A large upper low positioned north of Winnipeg is bringing huge amounts of rain to the province.  A heavy rain warning exists for Grand Rapids right now, with Environment Canada expecting between 50-75mm of rain.  Through today, rain will wrap around the upper low and spread into the northern RRV by early afternoon.  The models are vary slightly in the exact positioning, but by this evening, areas in the RRV north of Morris can expect rain.  The upper low sinks to the SE overnight, drawing the wrap-around precipitation further south, and most communities within the RRV should expect a fairly rainy Sunday with unseasonably cool temperatures with daytime highs only in the mid-teens.

After this system clears out on Sunday night, the northern half of the RRV will see somewhere from 10-20mm of rain, while the southern half will see more along the lines of 5-10mm, perhaps as high as 15mm.  Following this system should be a relatively unremarkable week.  Cooler temperatures will be the name of the game, with daytime highs around 20 degrees.  The current forecast is for sunshine, however don’t expect completely clear skies as while we may be in a cooler airmass, we still have a strong August sun, which will likely produce lovely cumulus-filled afternoon skies.

One last thing to watch out for in the deceptive Environment Canada “a sunny week!” forecast is the fact that Winnipeg will be under a northwest flow for the duration of the week.  The weather has a sneaky habit of throwing little shortwaves down in a northwest flow that the model doesn’t pick up very well, and should any of these happen (as is even being hinted at for Monday evening), we could easily see another batch of showers and/or thunderstorms.
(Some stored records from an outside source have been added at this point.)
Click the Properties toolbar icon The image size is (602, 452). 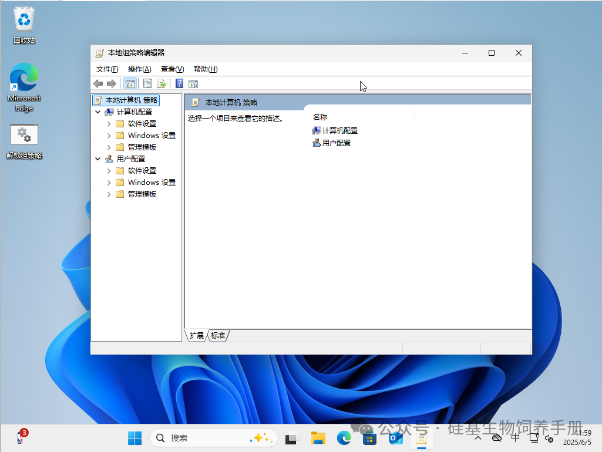(x=147, y=84)
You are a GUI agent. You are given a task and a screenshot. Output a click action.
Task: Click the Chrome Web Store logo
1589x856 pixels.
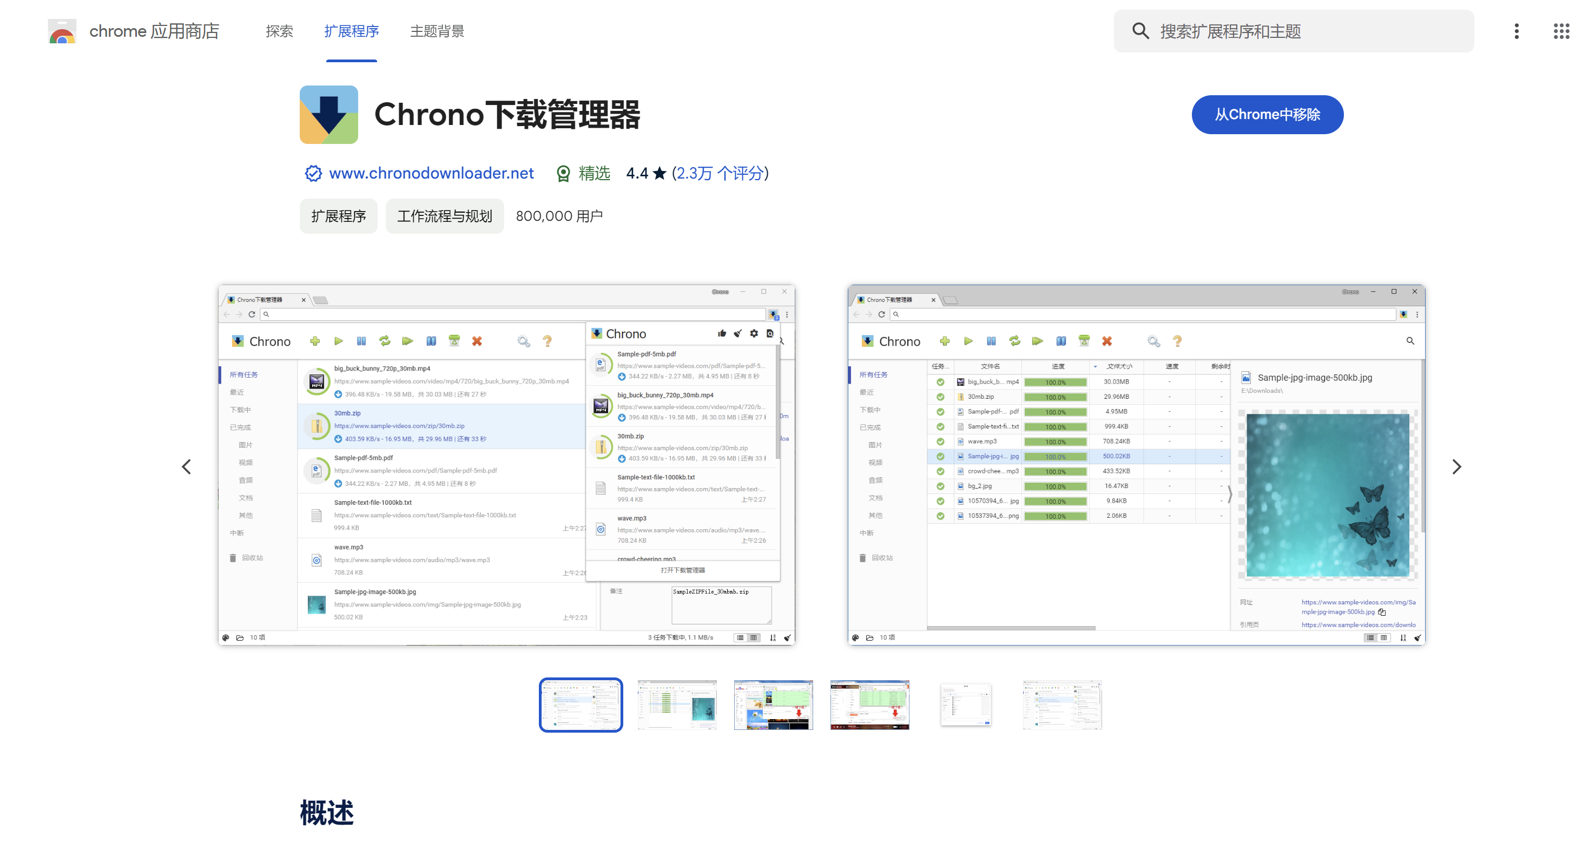point(62,31)
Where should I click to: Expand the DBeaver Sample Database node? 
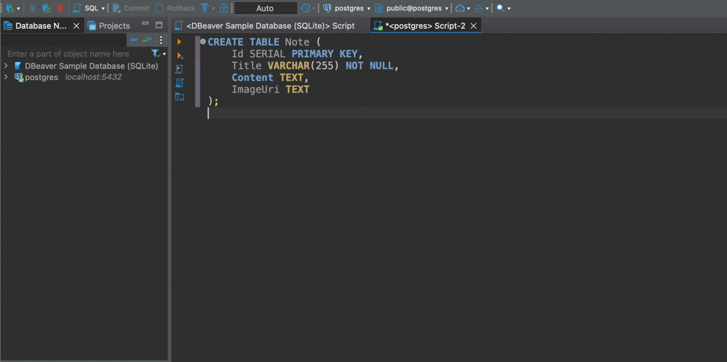(6, 66)
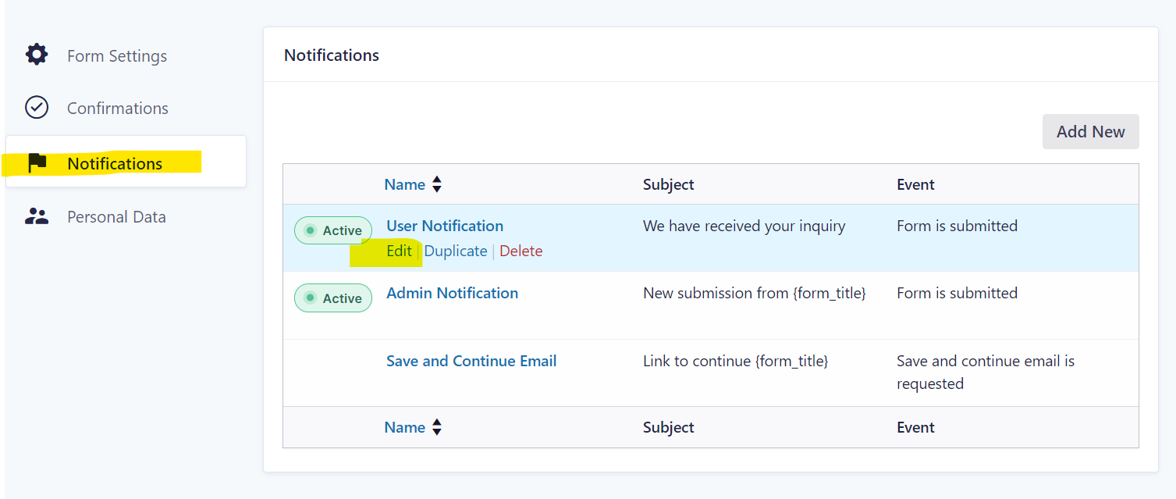Delete the User Notification

pos(520,251)
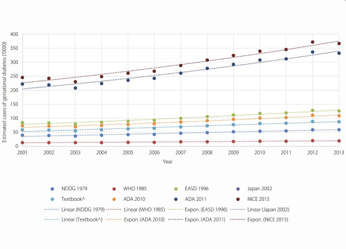Image resolution: width=346 pixels, height=249 pixels.
Task: Click the Year x-axis title
Action: pos(168,162)
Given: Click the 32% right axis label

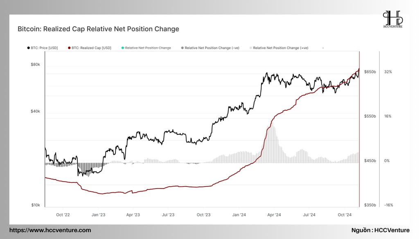Looking at the screenshot, I should [x=388, y=72].
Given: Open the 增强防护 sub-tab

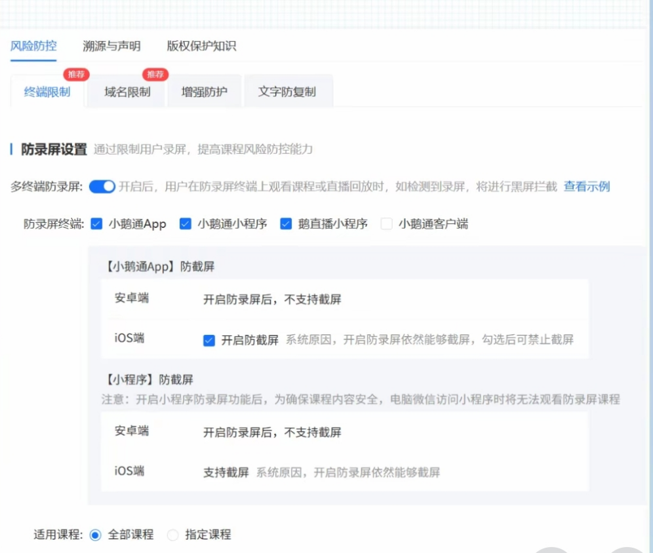Looking at the screenshot, I should pos(205,92).
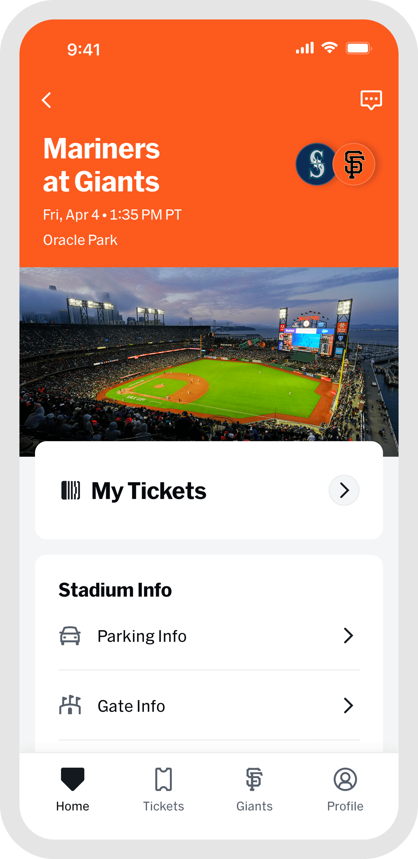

So instead of thinking this coming week will be a beautiful sunny week, wear thicker shirts, bring a jacket, and don’t be surprised if it ends up more unsettled than the forecasts are hinting at right now.
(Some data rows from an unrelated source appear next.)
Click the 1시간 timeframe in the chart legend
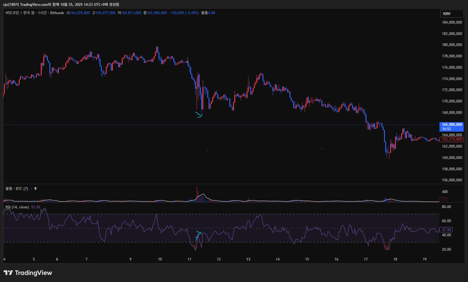This screenshot has width=468, height=282. (x=42, y=13)
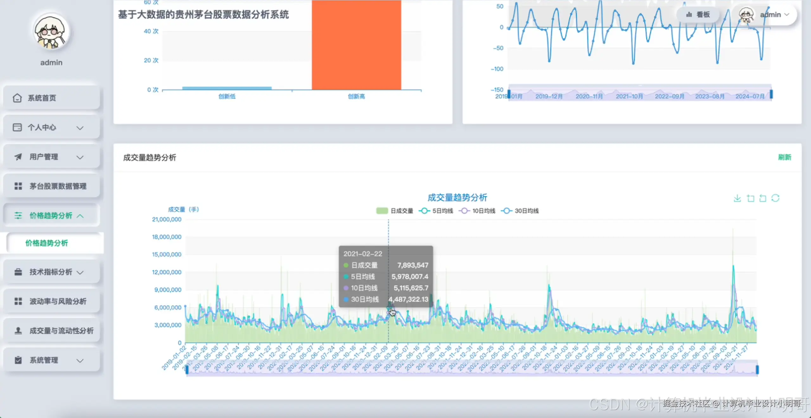Click the home icon beside 系统首页
Screen dimensions: 811x418
click(x=17, y=98)
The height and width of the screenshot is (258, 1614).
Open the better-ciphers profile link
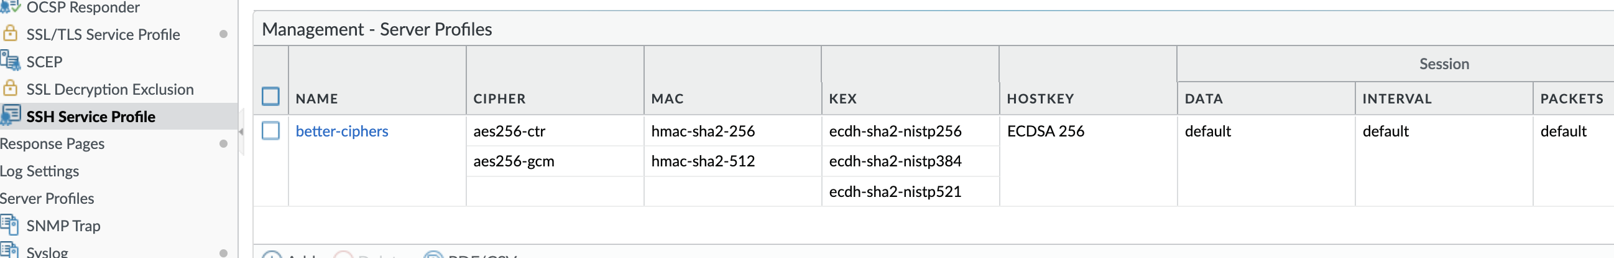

Slight Chance of Thunderstorms Tonight, Then Cooler

So, once again, the possibility of severe thunderstorms exists through the RRV this afternoon and into the overnight period; but how likely are they?
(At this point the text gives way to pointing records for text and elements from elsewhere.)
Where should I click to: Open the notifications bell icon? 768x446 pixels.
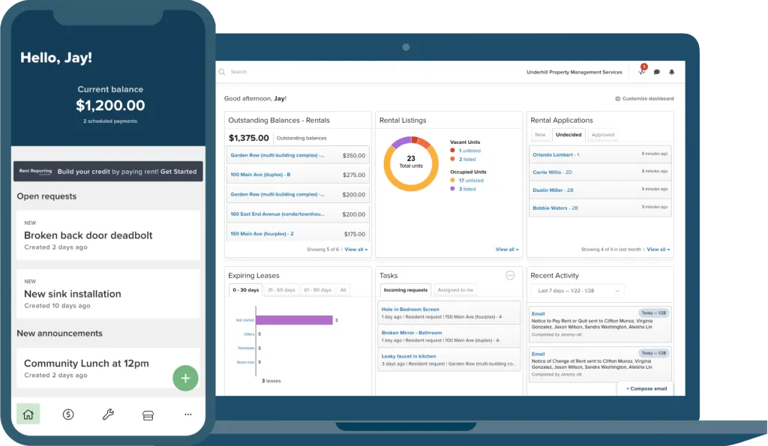671,71
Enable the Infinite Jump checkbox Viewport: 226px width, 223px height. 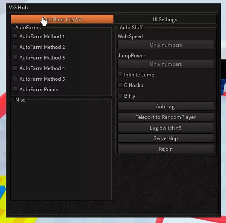(120, 74)
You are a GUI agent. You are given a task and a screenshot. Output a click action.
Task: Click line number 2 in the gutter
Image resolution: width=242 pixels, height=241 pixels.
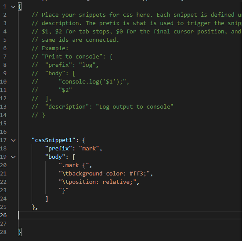(5, 15)
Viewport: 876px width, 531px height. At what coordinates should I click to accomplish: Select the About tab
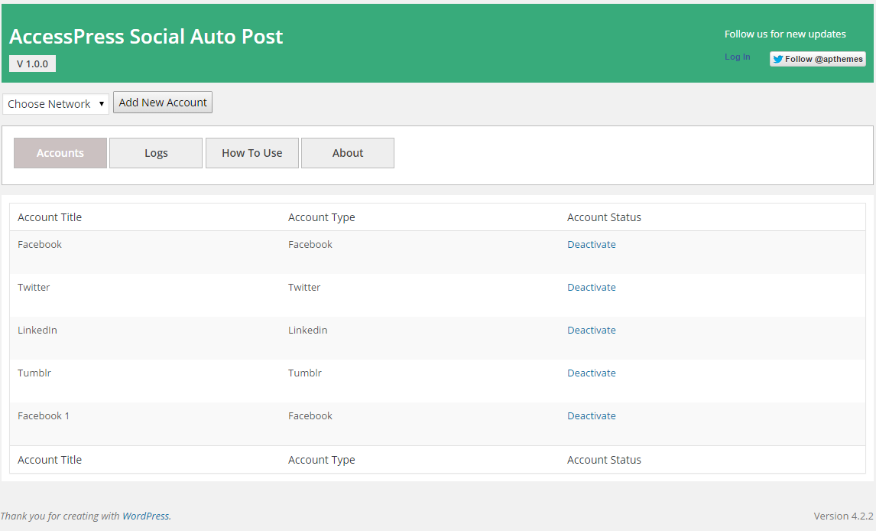click(x=348, y=153)
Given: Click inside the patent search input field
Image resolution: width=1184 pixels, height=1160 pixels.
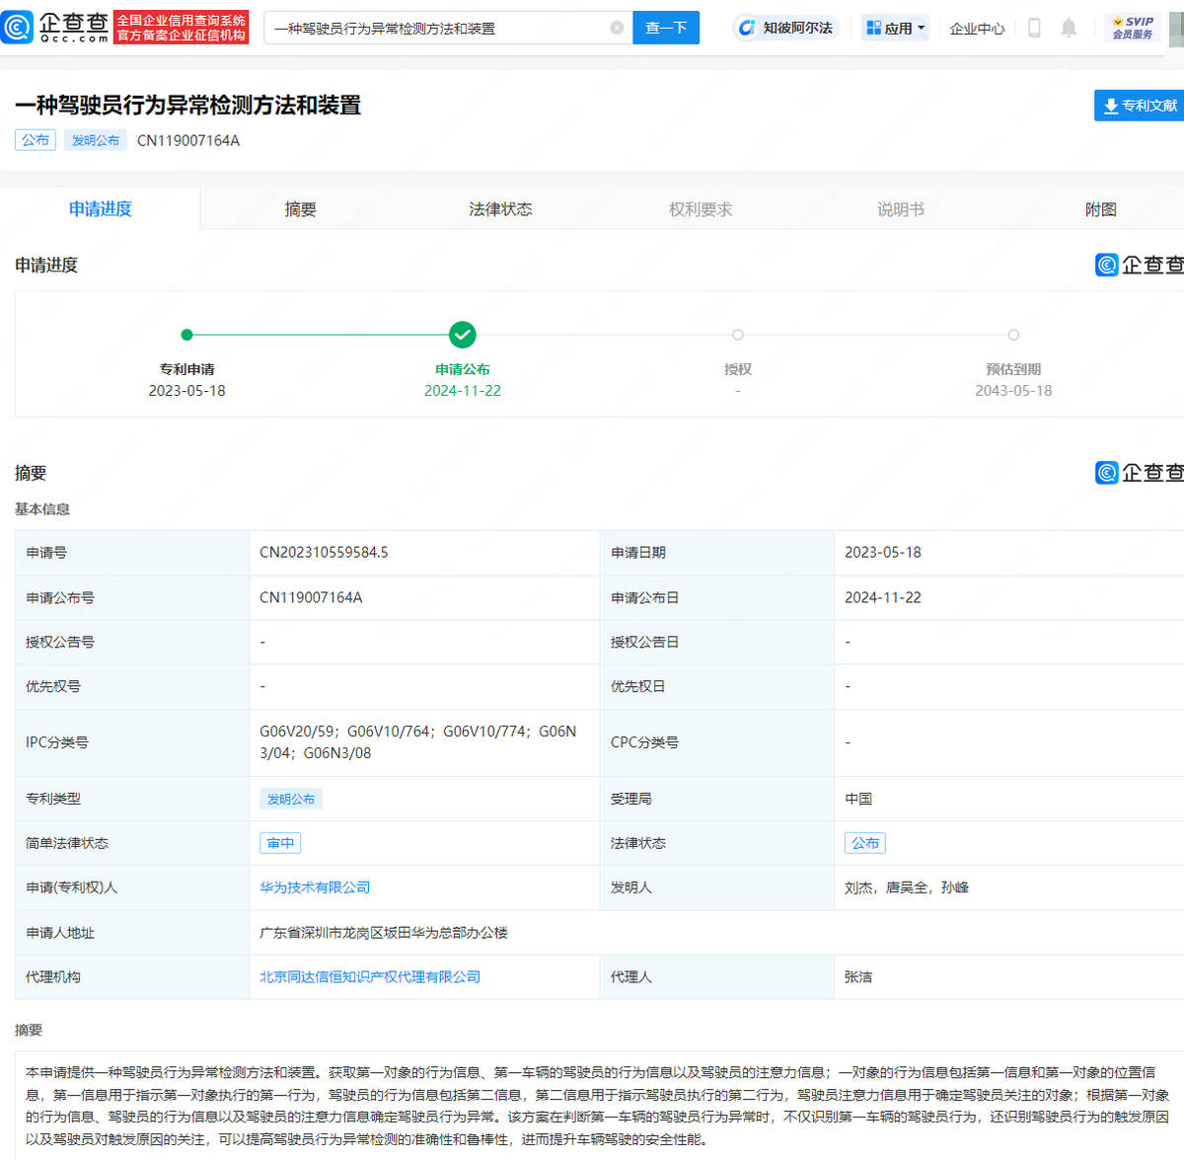Looking at the screenshot, I should coord(434,28).
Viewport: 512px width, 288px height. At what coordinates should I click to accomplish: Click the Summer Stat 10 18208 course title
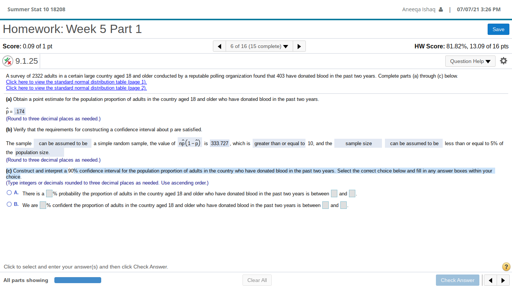36,9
The various models are hinting at it:

The Canadian GEM-REG Model Output

The US GFS Model Output

The US NAM Model Output

Both the GEM-REG and GFS are showing convection over the RRV tonight, however the NAM keeps the convection almost exclusively in the states.

For us, I would lean towards a few showers tonight with maybe a thunderstorm, however I won’t completely rule out the current forecast of showers & thunderstorms.  The models have traditionally pushed the 850mb jet too far N pretty much every day, so colour me suspicious of real convection moving into the RRV (remember Tuesday night?).

The most likely scenario will be convection developing near the triple point of the low & fronts in ND this afternoon, then moving NE and just clipping SE MB.  If, however, the warm front manages to push into extreme southern Manitoba, there could be a higher likelihood of thunderstorms tonight.  Some convection may initiate in or just to the west of Winnipeg by late afternoon due to daytime heating that could become severe, however that would most likely die off as the sun goes down.

All in all, for Winnipeg, I’d say there was a 60% chance of showers or thunderstorms early this evening, and a 40% chance of thunderstorms overnight.  Ultimately, we won’t know what it will look like until things start happening in 4 or 5 hours from now.

After today, a cold front sweeps through Southern Manitoba on Friday and will bring us into a cooler regime with dewpoints in the high single digits to low double digits, and daytime highs in the low twenties.  In my opinion, a refreshing change from the sticky conditions we’ve had the past few days.